Ambas son antecedentes de las comúnmente denominadas Cumbres del Clima, que vienen
celebrándose cada año desde 1995. La III Cumbre del Clima, por ejemplo, tuvo lugar en Kioto en el
año 1997, y de aquí surge el archiconocido Protocolo de Kioto, un acuerdo internacional con el
objetivo de reducir las emisiones de gases de efecto invernadero. En esencia,
el Protocolo de Kyoto toma como referencia los niveles de emisión de 1990 y establece como
meta reducir estos niveles un -5,2% antes de 2012. Desde esta premisa básica, algunos
países tendrán que reducir más sus emisiones (Alemania un -21%) y otros podrán incrementarlas hasta
cierto punto (España un 15%).
Las conferencias se han sucedido desde entonces y las dos últimas han sido la
XV Cumbre del Clima (Copenhague, 2009) y la XVI Cumbre del Clima (Cancún, 2010).

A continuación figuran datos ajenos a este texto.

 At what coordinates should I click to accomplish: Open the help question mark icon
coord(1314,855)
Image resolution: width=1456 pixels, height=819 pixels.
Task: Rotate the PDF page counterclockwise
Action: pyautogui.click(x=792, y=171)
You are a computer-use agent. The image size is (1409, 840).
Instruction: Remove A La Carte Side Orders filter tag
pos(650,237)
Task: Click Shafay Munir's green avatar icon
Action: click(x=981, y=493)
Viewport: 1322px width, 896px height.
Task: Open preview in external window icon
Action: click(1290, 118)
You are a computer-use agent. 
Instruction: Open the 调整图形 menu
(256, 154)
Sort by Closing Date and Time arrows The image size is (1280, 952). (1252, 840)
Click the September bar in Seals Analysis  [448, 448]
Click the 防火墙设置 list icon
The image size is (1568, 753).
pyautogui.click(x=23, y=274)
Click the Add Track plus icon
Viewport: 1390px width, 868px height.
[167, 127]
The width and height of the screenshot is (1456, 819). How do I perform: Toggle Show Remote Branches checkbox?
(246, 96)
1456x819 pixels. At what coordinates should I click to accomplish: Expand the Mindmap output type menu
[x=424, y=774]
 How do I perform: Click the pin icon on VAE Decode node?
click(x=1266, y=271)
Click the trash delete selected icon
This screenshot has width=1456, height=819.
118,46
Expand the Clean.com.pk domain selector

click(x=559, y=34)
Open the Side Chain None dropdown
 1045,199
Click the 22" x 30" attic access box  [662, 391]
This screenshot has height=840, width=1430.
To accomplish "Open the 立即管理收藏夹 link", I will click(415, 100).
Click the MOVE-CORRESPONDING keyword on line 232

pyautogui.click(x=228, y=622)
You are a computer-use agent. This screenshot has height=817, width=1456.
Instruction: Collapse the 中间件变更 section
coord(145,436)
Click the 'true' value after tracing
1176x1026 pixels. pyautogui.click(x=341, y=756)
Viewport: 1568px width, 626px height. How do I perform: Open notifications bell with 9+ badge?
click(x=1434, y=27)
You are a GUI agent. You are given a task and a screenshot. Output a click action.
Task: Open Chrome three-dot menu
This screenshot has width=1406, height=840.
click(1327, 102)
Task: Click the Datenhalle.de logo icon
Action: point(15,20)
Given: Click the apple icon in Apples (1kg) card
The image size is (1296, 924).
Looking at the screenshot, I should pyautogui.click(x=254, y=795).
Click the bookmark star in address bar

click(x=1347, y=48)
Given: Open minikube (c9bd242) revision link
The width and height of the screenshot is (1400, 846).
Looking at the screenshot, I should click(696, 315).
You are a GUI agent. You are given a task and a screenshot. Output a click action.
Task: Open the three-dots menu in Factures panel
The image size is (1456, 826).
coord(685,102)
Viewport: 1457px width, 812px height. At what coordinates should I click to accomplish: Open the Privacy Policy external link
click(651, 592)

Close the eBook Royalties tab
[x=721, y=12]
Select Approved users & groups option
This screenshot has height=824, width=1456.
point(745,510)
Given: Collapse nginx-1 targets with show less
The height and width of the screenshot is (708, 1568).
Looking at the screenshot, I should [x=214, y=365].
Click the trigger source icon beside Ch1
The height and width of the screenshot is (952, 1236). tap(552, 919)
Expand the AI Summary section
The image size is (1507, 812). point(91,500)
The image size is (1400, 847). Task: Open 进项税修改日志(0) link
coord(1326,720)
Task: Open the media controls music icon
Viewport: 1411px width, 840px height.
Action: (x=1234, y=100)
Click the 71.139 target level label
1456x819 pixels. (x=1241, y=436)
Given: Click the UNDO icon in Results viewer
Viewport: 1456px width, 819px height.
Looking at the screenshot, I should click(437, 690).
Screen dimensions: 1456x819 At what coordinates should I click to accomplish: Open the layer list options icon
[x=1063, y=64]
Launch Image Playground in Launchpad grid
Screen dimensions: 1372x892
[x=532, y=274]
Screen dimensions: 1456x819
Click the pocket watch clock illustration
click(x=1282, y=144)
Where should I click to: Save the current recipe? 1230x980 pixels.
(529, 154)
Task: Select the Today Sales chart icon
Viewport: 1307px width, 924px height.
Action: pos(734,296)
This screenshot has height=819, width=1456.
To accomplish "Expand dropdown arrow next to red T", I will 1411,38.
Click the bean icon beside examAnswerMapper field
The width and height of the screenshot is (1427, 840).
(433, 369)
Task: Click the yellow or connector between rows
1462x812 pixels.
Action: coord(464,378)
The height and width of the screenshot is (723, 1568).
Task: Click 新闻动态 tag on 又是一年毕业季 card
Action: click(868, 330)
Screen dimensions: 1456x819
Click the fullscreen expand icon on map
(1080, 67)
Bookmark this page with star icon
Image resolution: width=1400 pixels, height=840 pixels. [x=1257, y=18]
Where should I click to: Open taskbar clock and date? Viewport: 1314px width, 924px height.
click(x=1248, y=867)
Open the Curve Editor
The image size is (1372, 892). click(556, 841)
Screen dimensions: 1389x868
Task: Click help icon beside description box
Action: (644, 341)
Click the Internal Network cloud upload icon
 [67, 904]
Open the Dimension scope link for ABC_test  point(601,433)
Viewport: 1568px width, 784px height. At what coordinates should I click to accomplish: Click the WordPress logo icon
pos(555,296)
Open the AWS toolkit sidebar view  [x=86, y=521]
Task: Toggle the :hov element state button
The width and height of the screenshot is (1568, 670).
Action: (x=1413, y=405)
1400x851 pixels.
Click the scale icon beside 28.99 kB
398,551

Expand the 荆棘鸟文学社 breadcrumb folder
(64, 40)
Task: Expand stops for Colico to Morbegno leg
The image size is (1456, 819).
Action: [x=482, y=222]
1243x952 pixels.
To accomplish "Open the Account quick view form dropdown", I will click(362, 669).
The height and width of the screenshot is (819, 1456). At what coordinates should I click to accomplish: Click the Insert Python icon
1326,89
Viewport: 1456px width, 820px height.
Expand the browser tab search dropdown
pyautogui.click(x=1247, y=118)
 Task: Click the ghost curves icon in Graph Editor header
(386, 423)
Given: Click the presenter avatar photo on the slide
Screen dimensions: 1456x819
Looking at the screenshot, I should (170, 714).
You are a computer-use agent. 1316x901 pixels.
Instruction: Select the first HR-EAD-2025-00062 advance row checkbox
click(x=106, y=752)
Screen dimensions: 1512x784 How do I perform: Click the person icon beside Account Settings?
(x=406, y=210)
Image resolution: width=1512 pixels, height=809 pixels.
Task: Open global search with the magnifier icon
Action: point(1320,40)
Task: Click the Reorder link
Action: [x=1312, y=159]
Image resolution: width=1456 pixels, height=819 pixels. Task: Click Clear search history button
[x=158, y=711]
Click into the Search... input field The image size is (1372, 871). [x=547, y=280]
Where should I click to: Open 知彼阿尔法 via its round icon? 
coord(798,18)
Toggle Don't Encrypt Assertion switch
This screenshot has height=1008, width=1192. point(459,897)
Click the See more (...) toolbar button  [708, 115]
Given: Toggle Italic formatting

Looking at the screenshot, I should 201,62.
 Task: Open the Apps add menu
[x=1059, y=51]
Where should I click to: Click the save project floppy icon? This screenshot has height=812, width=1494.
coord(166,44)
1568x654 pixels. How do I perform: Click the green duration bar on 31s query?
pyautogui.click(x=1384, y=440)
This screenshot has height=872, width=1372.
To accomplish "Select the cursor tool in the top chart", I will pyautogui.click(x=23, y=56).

No obstante, poco queda del espíritu que imbuía la Cumbre de la Tierra. A sólo un año de alcanzar
el horizonte del Protocolo de Kioto,
los gobiernos no terminan de ponerse de acuerdo para combatir las causas del Cambio
Climático, y las miras están cada vez más puestas en compensar sus consecuencias. De
hecho, en la Cumbre de Cancún las estrategias de “adaptación” fueron claramente prioritarias frente
a las estrategias de “mitigación”, lo que no resulta muy razonable sobre todo teniendo en cuenta
que si olvidamos que el Cambio Climático tiene unas causas, llegará un momento en que resulte
imposible adaptarse a sus consecuencias.
La Cumbre de Copenhague, por ejemplo, finalizó con una reunión entre el presidente de los
Estados Unidos y los líderes de China, India, Brasil y Sudáfrica. Una situación que el propio
presidente del Consejo Europeo llegó a calificar como “desastrosa”, en la que Europa había sido “
excluida y maltratada”, y que luego motivaría bastante pesimismo de cara a la posterior Cumbre de
Cancún, de la que ya pocos esperarían que sirviera para alcanzar un tratado vinculante continuador
del Protocolo de Kioto. La preocupación queda patente en la declaración de Connie Hedegaard,
comisaria de Cambio Climático, en reunión con Michael Groman, asesor adjunto del presidente Barack
Obama, y otros 24 cargos de la Unión Europea, evaluando la Cumbre de Copenhague en enero de 2010:“
Ante todo, debemos contar con un reconocimiento universal de que el mundo no se puede permitir no
conseguir
un acuerdo internacional vinculante antes de 2012.”